■ **TASK MATERIAL**
────────────────────
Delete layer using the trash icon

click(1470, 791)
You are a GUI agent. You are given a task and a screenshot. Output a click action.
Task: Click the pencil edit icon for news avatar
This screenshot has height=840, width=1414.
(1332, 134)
────────────────────
■ **TASK TO CARRY OUT**
Print out the entire listing. Keep every line exact.

■ **ANSWER SECTION**
Delete layer using the trash icon

click(1470, 791)
You are a GUI agent. You are given a task and a screenshot. Output a click action.
Task: Click the pencil edit icon for news avatar
This screenshot has height=840, width=1414.
(1332, 134)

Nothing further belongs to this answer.